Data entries
__________________________________________________
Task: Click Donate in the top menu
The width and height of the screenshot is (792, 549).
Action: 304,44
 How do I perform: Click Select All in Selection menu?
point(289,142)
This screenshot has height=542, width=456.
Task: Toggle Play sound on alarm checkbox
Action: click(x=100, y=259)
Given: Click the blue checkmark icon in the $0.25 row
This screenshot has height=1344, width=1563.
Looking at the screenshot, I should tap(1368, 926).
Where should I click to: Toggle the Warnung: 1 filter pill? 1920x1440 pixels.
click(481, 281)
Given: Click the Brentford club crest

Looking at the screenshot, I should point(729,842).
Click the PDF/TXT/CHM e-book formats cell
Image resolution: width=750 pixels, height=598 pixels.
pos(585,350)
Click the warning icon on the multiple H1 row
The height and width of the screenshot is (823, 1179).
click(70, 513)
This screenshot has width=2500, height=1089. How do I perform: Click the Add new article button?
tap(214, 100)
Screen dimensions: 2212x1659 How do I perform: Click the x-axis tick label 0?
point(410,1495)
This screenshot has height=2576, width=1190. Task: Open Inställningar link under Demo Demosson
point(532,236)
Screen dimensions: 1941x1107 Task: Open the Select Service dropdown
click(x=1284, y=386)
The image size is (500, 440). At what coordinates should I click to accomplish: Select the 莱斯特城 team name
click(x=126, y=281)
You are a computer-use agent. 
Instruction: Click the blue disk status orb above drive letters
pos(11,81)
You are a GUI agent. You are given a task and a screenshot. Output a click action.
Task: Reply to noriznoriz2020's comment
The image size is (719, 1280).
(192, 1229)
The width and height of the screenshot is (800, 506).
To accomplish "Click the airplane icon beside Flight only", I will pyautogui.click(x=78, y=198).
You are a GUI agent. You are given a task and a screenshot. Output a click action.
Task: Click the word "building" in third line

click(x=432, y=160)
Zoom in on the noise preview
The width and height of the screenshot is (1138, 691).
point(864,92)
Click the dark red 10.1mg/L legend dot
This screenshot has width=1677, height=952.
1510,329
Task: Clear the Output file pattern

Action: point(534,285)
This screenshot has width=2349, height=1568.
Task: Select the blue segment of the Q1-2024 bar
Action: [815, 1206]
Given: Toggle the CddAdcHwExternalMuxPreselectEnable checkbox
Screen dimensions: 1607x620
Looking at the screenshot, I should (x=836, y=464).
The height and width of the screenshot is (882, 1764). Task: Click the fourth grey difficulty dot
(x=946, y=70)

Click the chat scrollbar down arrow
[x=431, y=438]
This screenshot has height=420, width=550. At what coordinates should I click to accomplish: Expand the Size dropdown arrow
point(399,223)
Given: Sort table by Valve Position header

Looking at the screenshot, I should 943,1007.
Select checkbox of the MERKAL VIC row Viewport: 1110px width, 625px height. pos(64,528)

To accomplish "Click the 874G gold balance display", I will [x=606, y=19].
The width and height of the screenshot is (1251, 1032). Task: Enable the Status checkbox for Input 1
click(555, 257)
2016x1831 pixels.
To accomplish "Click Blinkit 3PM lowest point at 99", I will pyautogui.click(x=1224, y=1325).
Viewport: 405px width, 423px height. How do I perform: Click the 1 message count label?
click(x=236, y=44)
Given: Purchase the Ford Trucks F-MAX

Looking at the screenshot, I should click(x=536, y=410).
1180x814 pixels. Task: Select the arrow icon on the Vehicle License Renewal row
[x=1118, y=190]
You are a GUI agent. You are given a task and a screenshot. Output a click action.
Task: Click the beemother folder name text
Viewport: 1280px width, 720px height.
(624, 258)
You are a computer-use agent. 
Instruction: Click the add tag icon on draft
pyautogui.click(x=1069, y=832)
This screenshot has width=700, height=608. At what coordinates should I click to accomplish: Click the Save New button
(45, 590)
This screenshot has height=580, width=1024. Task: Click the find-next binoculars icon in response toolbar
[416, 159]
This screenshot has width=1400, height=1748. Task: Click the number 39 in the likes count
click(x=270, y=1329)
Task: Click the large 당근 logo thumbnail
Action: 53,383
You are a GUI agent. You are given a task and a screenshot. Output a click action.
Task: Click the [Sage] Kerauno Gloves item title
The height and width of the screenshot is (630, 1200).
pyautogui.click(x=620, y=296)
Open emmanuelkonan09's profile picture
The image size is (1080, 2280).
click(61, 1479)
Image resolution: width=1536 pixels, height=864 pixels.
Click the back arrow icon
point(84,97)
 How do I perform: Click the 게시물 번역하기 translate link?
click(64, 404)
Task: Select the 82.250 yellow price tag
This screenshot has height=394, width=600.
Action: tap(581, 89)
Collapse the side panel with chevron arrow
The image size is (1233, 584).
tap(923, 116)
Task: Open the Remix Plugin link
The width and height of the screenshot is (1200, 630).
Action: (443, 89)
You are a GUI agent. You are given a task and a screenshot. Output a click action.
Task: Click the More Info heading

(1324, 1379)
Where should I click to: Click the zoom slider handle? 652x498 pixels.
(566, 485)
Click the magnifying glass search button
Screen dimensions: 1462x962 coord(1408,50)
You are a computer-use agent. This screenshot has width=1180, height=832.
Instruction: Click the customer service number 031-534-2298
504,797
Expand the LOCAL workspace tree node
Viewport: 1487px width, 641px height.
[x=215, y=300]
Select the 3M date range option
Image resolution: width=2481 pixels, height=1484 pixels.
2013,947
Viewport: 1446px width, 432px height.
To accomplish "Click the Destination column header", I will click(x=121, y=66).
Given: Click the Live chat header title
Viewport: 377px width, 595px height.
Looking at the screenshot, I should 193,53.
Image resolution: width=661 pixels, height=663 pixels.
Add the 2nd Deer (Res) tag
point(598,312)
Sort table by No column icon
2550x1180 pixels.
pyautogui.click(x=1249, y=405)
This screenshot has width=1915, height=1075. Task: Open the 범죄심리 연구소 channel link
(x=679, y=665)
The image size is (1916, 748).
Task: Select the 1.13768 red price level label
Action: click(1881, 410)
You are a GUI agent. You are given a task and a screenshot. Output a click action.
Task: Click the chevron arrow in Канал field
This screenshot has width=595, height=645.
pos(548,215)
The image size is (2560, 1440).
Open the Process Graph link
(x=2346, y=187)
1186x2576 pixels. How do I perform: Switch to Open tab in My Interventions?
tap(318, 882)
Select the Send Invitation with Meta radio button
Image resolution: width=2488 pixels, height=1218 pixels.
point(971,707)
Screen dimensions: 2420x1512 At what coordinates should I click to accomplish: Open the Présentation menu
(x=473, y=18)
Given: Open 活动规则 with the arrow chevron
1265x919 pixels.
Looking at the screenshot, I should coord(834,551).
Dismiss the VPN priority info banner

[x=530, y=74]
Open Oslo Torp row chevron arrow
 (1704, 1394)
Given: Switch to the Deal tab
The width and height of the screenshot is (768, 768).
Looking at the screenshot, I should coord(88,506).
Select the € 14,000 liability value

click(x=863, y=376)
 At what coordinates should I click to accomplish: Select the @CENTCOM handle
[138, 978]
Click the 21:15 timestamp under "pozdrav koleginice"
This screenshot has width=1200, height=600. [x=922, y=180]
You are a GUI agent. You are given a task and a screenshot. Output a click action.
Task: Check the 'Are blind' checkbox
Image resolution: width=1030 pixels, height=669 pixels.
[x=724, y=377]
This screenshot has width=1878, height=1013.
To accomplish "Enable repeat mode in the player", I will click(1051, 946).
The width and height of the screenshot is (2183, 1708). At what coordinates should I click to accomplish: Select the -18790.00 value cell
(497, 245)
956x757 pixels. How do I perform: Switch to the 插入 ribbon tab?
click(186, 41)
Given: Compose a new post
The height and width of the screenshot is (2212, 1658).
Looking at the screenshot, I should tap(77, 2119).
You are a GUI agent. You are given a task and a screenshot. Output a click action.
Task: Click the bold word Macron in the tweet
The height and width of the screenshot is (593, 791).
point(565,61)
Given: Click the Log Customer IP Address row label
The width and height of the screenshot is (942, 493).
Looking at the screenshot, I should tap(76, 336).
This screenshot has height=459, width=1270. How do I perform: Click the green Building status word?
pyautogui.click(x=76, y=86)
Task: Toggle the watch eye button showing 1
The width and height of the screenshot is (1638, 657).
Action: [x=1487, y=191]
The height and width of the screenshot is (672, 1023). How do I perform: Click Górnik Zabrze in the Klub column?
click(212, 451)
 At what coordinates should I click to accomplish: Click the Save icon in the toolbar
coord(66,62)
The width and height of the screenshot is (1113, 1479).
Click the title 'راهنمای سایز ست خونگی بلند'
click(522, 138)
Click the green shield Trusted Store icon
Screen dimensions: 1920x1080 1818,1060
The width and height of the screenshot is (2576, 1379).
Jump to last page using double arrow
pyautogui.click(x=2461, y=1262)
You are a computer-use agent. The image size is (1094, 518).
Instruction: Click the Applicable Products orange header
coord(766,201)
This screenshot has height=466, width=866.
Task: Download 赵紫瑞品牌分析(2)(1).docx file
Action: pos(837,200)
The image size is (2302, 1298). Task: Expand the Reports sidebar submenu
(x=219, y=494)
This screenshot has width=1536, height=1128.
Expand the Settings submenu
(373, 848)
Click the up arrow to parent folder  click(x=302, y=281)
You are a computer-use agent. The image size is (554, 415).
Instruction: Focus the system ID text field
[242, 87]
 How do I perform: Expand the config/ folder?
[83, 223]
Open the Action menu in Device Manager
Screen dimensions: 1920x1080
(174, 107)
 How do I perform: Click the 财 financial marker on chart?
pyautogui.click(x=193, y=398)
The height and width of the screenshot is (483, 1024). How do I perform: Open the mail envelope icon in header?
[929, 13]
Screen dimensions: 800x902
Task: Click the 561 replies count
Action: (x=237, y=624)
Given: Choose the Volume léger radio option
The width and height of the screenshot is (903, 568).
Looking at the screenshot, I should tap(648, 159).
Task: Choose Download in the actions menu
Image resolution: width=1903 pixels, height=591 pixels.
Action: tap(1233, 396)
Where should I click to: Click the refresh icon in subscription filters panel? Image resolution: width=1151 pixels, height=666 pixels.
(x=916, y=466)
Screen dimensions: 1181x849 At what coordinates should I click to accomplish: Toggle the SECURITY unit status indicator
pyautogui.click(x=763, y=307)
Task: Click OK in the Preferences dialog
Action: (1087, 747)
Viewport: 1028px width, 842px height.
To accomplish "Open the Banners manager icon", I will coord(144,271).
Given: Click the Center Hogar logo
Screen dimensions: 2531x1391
__________________________________________________
• _OBJECTIVE_:
Format the material from the line containing "Viewport: 1446px width, 432px height." through the line containing "Action: click(1881, 410)", both included, as a JSON list of strings with one string per line. Omit blank lines.

• _CORRECT OUTPUT_:
[
  "Viewport: 1446px width, 432px height.",
  "To accomplish \"Click the Destination column header\", I will click(x=121, y=66).",
  "Given: Click the Live chat header title",
  "Viewport: 377px width, 595px height.",
  "Looking at the screenshot, I should 193,53.",
  "Image resolution: width=661 pixels, height=663 pixels.",
  "Add the 2nd Deer (Res) tag",
  "point(598,312)",
  "Sort table by No column icon",
  "2550x1180 pixels.",
  "pyautogui.click(x=1249, y=405)",
  "This screenshot has width=1915, height=1075. Task: Open the 범죄심리 연구소 channel link",
  "(x=679, y=665)",
  "The image size is (1916, 748).",
  "Task: Select the 1.13768 red price level label",
  "Action: click(1881, 410)"
]